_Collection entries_

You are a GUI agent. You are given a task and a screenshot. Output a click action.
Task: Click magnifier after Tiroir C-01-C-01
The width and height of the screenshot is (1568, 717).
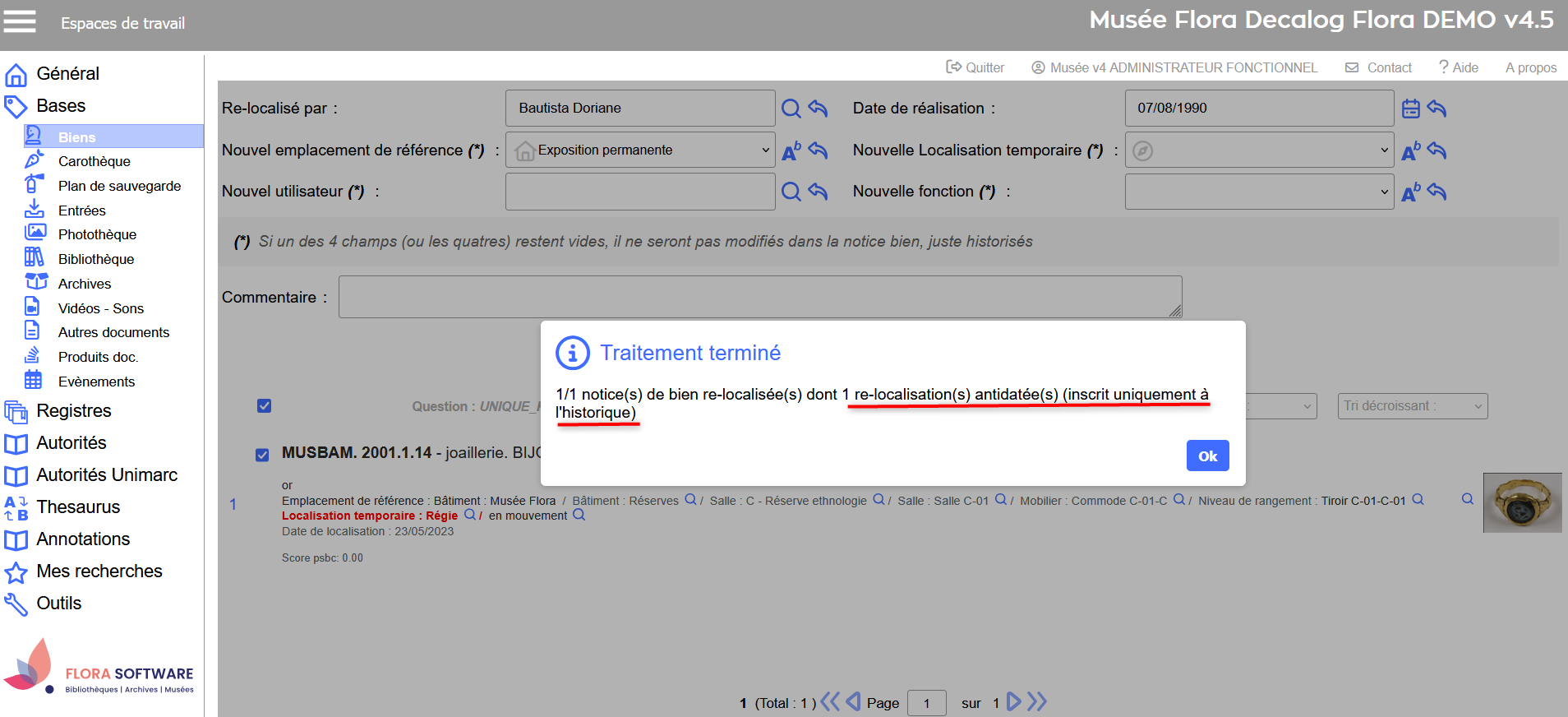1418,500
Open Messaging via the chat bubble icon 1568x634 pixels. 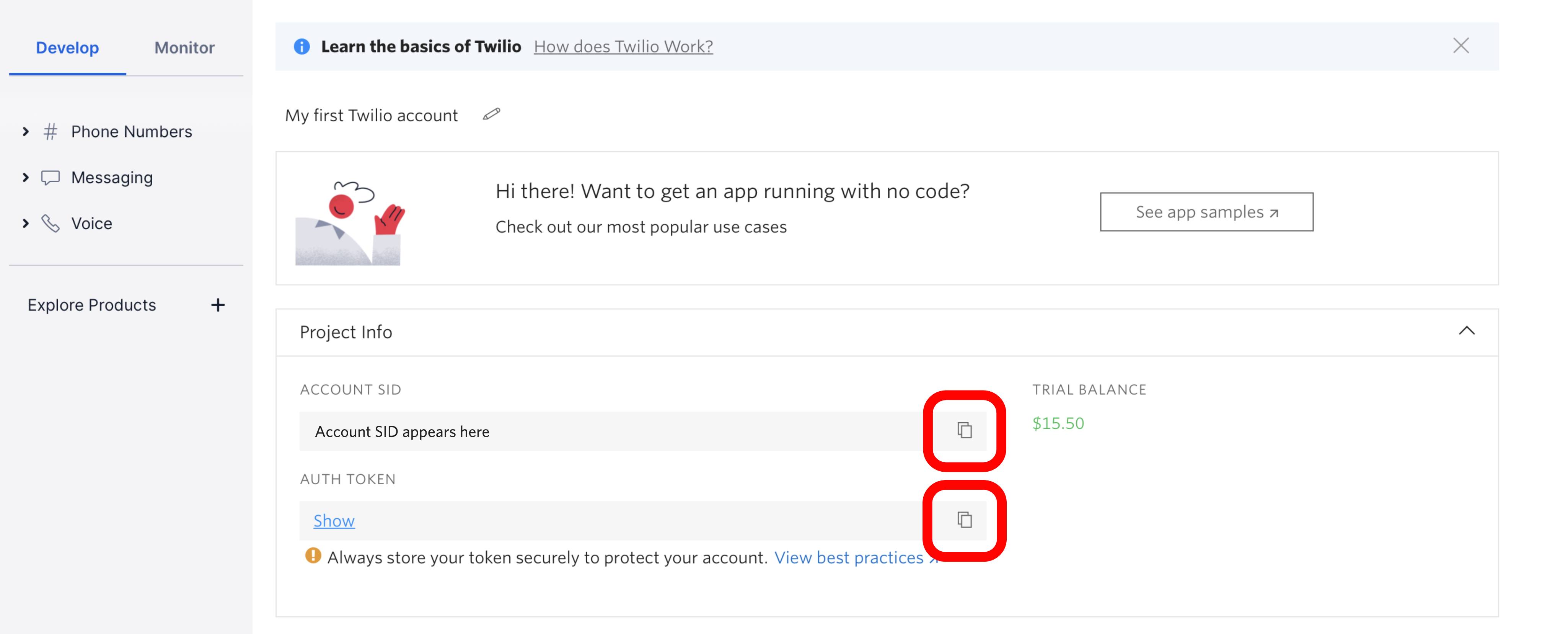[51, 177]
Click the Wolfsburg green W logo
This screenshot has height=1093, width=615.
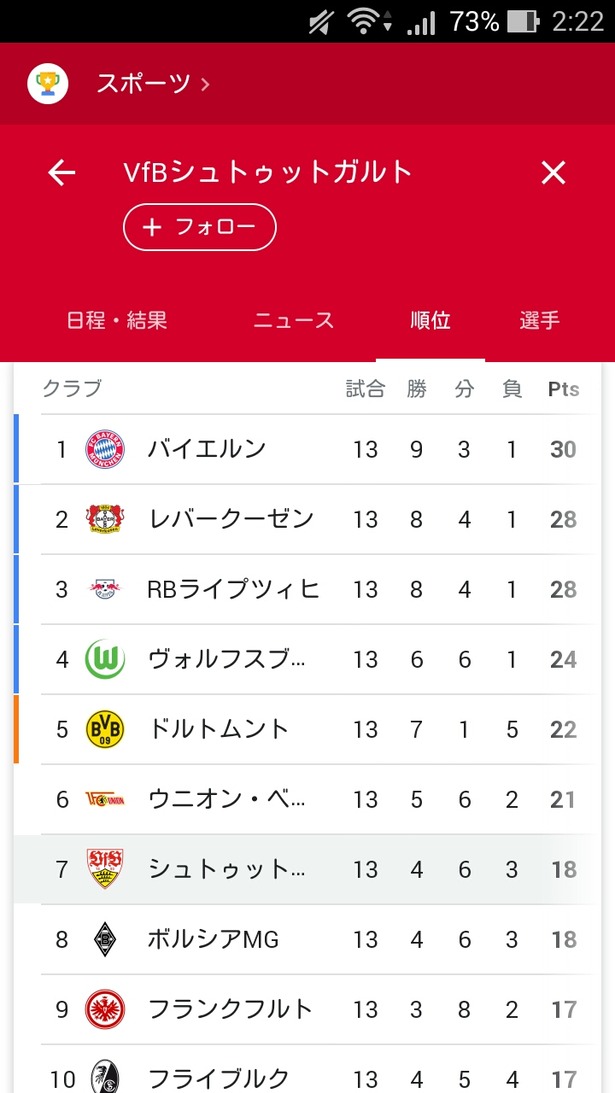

_TASK BRIEF_
The line that contains "Click the Wolfsburg green W logo" begins the range and the last line of the entries ends it; print that range exactly, without pictures.

_THE ANSWER_
Click the Wolfsburg green W logo
This screenshot has height=1093, width=615.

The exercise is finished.